The Edge Where Tone Becomes Noise
There is a feedback level where the sound starts breaking apart. Just below that edge is where the richest textures live. The threshold shifts with pitch.
Finding the Edge
FM feedback turns a sine wave into something richer by feeding its own output back into its phase. At low feedback you get a clean, slightly buzzy tone. As you push higher, the waveform starts to fold over on itself, doubling its period, then doubling again. At some point the pattern stops repeating and you get noise.
That transition point is not gradual. It is a sharp boundary. Just below it, the sound is dense and alive. Just above it, the sound falls apart into hiss. The sweet spot is right at the edge.
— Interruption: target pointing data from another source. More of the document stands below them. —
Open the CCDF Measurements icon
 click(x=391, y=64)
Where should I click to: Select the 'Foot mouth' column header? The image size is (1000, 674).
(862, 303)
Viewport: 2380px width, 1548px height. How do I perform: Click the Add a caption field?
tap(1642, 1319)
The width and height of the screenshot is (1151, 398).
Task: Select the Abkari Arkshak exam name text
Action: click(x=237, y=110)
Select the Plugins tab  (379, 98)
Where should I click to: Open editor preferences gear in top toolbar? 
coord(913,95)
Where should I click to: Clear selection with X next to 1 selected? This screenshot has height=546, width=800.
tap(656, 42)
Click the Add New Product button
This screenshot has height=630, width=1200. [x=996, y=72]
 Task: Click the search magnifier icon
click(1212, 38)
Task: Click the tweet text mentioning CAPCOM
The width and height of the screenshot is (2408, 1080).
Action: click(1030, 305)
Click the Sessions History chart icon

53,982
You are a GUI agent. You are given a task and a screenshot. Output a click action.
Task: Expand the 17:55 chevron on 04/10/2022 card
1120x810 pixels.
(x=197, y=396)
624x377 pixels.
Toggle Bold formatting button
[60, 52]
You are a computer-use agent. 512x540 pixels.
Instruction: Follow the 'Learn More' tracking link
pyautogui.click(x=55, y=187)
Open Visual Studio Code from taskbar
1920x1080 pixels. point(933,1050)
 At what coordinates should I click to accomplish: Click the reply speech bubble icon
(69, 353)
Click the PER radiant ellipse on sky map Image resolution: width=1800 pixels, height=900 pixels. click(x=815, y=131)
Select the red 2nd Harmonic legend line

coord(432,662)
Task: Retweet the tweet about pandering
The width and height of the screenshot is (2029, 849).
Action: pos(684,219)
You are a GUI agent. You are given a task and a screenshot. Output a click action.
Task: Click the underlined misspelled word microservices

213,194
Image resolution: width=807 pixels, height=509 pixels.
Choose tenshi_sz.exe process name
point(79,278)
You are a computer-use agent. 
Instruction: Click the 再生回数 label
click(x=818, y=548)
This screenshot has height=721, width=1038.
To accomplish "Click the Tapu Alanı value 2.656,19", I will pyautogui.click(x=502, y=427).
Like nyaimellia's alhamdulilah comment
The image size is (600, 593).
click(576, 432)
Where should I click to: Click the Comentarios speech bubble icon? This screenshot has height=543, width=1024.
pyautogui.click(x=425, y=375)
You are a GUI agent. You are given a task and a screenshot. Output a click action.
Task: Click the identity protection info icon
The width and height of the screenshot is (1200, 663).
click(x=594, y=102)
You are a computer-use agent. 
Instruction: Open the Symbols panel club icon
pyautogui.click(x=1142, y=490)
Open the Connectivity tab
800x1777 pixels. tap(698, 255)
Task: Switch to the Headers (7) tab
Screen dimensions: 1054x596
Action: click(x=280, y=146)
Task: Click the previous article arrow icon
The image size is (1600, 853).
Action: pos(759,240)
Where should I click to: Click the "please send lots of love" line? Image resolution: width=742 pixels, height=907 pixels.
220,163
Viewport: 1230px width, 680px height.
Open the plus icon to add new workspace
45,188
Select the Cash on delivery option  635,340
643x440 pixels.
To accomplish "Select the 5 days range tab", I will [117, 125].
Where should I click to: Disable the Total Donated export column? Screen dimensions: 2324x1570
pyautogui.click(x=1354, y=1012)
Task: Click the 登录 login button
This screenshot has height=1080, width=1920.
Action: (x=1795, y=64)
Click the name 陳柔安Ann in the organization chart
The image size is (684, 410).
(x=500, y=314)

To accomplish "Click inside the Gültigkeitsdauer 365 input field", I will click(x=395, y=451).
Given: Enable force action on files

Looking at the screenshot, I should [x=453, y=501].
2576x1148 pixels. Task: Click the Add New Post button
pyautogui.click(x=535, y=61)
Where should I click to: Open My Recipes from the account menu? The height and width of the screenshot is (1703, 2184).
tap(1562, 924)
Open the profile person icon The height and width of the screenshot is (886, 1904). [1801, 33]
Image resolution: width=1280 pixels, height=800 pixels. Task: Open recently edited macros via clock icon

Use the auto-sweep button below. It slowly crawls the feedback knob from zero to full over ten seconds. Listen for the moment the tone cracks. Watch the pattern display: you will see the waveform split and multiply before it dissolves.
The Threshold Moves
Try different notes after the sweep. You will notice the cracking point happens at a different feedback level for each pitch. Higher notes break apart sooner. Lower notes hold together longer. This is not a bug. The feedback loop is sensitive to how many samples fit in one cycle, and that changes with frequency.
This means if you want to use feedback FM in a patch, you cannot just set one feedback value and forget it. You need to understand where the edge sits for the notes you are playing.
Try it. Hit the auto-sweep button and listen. Then play different notes and watch how the threshold marker shifts on the feedback slider.
What You Heard
The pattern display shows something called a bifurcation. At low feedback the output traces one clean loop. As feedback rises, that loop splits into two, then four, then eight. At some point the splits happen so fast that the pattern fills up with dots. That is chaos.
The math behind this is the same as the logistic map, population dynamics, and dozens of other systems that transition from order to chaos through period-doubling. FM feedback is just one more example. But it is one you can hear.